▸ **Passage for review**:
******************************

The hemorrhage bundle is the first national maternity patient safety bundle released by a multidisciplinary workgroup of the National Partnership for Maternal Safety, part of the Council on Patient Safety in Women’s Health Care. Future safety bundles will focus on severe hypertension and venous thromboembolism.
These efforts come as the United States ranks worst among developed nations, and 60th overall, in maternal mortality, according to the Health Resources and Services Administration. Obstetric hemorrhage is a good first target, the workgroup members said, because it is both the most common serious complication of childbirth and the most preventable cause of maternal mortality.
The hemorrhage safety bundle calls on hospitals to implement 13 steps focused on readiness, recognition and prevention, response, and reporting and systems learning.
Readiness
1. Create a hemorrhage cart with medication and other supplies that might be needed immediately.
2. Create a kit (or equivalent) for immediate access to hemorrhage medications that may need refrigeration.
3. Establish a response team.
4. Establish protocols for massive transfusion and emergency release of blood products.
5. Perform unit education on protocols, including regular unit-based drills.
Recognition and Prevention
6. Assess hemorrhage risk at various times, including antepartum, on admission to labor and delivery, later in labor, and on transfer to postpartum care.
7. Measure cumulative blood loss.
8. Actively manage the third stage of labor.
Response
9. Create a stage-based obstetric hemorrhage emergency management plan similar to a “Code Blue” for cardiopulmonary arrest.
10. Provide a support program for patients, families, and staff for all significant hemorrhages.
Reporting and Systems Learning
11. Establish a culture of brief planning meetings, huddles for high-risk patients, and postevent debriefings.
12. Perform formal, multidisciplinary reviews of serious hemorrhages to identify systems issues.
13. Monitor outcomes and process metrics such as the number of women who receive four or more units of red blood cells or who require care in the intensive care unit.
The overall goal of the safety bundle is to eliminate the “denial and delay” that are commonly seen in obstetric emergencies, said Dr. Elliott K. Main, medical director of the California Maternal Quality Care Collaborative.
“It’s partly because we are spoiled in obstetrics by having essentially young, healthy women who can withstand a lot of bleeding, for example, and not have anything go wrong,” he said. “If you’re young and healthy, you do look good until suddenly you don’t.”
One of the main elements of the safety bundle is creating a hemorrhage cart – stocked with necessary supplies and medications – that is immediately available in the birthing unit, with similar materials available on the antepartum and postpartum floors. The safety bundle does not specify what should go in the cart, only that the materials should be determined with input from obstetric, anesthesiology, nursing, midwifery, and pharmacy providers.
It’s that communication among a multidisciplinary team of providers that is really the centerpiece of the safety bundle, according to physicians who worked on the document, which was published simultaneously in the Journal of Obstetric, Gynecologic, & Neonatal Nursing; the Journal of Midwifery & Women’s Health; Anesthesia & Analgesia; and Obstetrics & Gynecology (Obstet. Gynecol. 2015;126:155-62).

******************************

▸ **Data excerpt**:

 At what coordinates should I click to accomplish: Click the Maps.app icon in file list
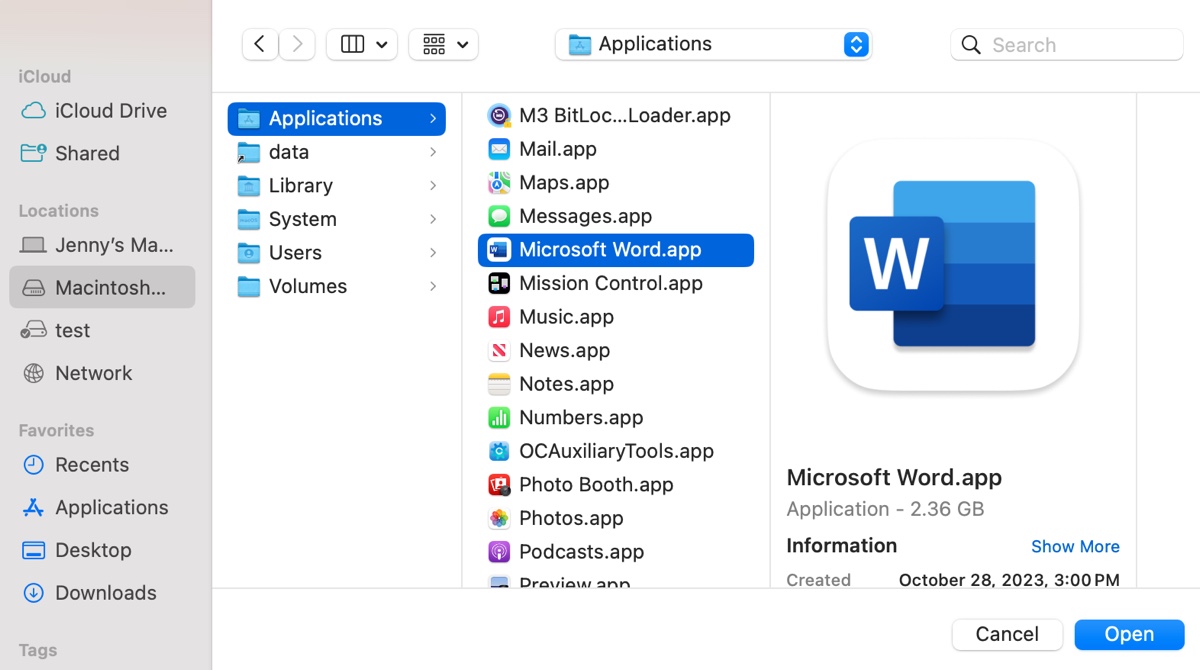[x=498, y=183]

******************************

In the hemorrhage bundle passage, begin at "The hemorrhage bundle" and stop after "of maternal mortality.", and swap "workgroup" for "working group" throughout that stretch. The data is drawn from a separate source.

▸ **Answer to this task**:
The hemorrhage bundle is the first national maternity patient safety bundle released by a multidisciplinary working group of the National Partnership for Maternal Safety, part of the Council on Patient Safety in Women’s Health Care. Future safety bundles will focus on severe hypertension and venous thromboembolism.
These efforts come as the United States ranks worst among developed nations, and 60th overall, in maternal mortality, according to the Health Resources and Services Administration. Obstetric hemorrhage is a good first target, the working group members said, because it is both the most common serious complication of childbirth and the most preventable cause of maternal mortality.